In still image human action recognition, existing studies have mainly leveraged extra bounding box information along with class labels to mitigate the lack of temporal information in still images; however, preparing extra data with manual annotation is time-consuming and also prone to human errors. Moreover, the existing studies have not addressed action recognition with long-tailed distribution. In this paper, we propose a two-phase multi-expert classification method for human action recognition to cope with long-tailed distribution by means of super-class learning and without any extra information. To choose the best configuration for each super-class and characterize inter-class dependency between different action classes, we propose a novel Graph-Based Class Selection (GCS) algorithm. In the proposed approach, a coarse-grained phase selects the most relevant fine-grained experts. Then, the fine-grained experts encode the intricate details within each super-class so that the inter-class variation increases. Extensive experimental evaluations are conducted on various public human action recognition datasets, including Stanford40, Pascal VOC 2012 Action, BU101+, and IHAR datasets. The experimental results demonstrate that the proposed method yields promising improvements. To be more specific, in IHAR, Sanford40, Pascal VOC 2012 Action, and BU101+ benchmarks, the proposed approach outperforms the state-of-the-art studies by 8.92%, 0.41%, 0.66%, and 2.11 % with much less computational cost and without any auxiliary annotation information. Besides, it is proven that in addressing action recognition with long-tailed distribution, the proposed method outperforms its counterparts by a significant margin.

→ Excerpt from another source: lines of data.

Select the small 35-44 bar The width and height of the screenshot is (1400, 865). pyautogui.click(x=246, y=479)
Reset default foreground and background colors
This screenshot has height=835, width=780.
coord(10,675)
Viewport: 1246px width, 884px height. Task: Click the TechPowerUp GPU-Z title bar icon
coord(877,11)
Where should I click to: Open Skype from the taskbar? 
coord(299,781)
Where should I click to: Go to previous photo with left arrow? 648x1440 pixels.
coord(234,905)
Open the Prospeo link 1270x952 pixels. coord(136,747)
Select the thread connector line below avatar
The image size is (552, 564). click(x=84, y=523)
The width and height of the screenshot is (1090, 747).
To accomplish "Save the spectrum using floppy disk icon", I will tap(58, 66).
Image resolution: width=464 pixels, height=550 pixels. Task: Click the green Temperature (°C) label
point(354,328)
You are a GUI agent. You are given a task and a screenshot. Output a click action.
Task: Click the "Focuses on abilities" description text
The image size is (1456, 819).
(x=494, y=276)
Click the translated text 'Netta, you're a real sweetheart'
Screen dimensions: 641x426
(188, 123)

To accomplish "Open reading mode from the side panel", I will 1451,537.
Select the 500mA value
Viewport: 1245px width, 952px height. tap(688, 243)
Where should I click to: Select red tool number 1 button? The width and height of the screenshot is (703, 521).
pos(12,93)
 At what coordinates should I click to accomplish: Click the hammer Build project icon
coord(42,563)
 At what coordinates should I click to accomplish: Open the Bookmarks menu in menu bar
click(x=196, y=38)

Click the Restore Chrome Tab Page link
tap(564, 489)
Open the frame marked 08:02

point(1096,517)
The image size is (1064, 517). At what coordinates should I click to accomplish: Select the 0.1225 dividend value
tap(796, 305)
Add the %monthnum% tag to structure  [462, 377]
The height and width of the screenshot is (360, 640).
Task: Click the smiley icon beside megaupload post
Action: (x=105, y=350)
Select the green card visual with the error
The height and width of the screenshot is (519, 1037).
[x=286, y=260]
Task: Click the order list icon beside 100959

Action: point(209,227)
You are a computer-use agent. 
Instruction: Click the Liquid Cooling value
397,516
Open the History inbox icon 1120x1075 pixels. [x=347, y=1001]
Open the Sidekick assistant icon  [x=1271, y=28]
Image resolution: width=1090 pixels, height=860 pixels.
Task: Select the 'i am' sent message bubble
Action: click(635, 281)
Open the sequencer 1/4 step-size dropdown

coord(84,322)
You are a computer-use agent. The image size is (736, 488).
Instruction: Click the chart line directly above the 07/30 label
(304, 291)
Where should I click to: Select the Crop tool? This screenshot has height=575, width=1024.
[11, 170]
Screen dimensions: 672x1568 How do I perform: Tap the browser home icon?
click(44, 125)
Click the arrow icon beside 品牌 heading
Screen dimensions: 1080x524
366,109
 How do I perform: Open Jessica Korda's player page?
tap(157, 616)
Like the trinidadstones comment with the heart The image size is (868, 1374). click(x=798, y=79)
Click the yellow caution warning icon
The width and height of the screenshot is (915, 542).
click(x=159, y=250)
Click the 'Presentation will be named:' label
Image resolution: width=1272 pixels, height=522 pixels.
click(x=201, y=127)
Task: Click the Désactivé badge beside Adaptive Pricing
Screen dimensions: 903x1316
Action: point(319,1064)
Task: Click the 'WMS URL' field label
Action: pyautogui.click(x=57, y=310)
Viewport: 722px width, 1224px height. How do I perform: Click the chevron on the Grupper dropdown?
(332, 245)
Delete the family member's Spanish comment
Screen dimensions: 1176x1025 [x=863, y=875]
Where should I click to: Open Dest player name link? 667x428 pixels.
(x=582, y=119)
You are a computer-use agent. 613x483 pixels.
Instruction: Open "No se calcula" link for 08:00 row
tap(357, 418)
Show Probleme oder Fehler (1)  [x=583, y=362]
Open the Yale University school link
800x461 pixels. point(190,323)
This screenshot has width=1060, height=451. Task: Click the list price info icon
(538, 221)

Online Visual Tracking with One-Shot Context-Aware Domain Adaptation

Online learning policy makes visual trackers more robust against different distortions through learning domain-specific cues. However, the trackers adopting this policy fail to fully leverage the discriminative context of the background areas. Moreover, owing to the lack of sufficient data at each time step, the online learning approach can also make the trackers prone to over-fitting to the background regions. In this paper, we propose a domain adaptation approach to strengthen the contributions of the semantic background context. The domain adaptation approach is backboned with only an off-the-shelf deep model. The strength of the proposed approach comes from its discriminative ability to handle severe occlusion and background clutter challenges. We further introduce a cost-sensitive loss alleviating the dominance of non-semantic background candidates over the semantic candidates, thereby dealing with the data imbalance issue. Experimental results demonstrate that our tracker achieves competitive results at real-time speed compared to the state-of-the-art trackers.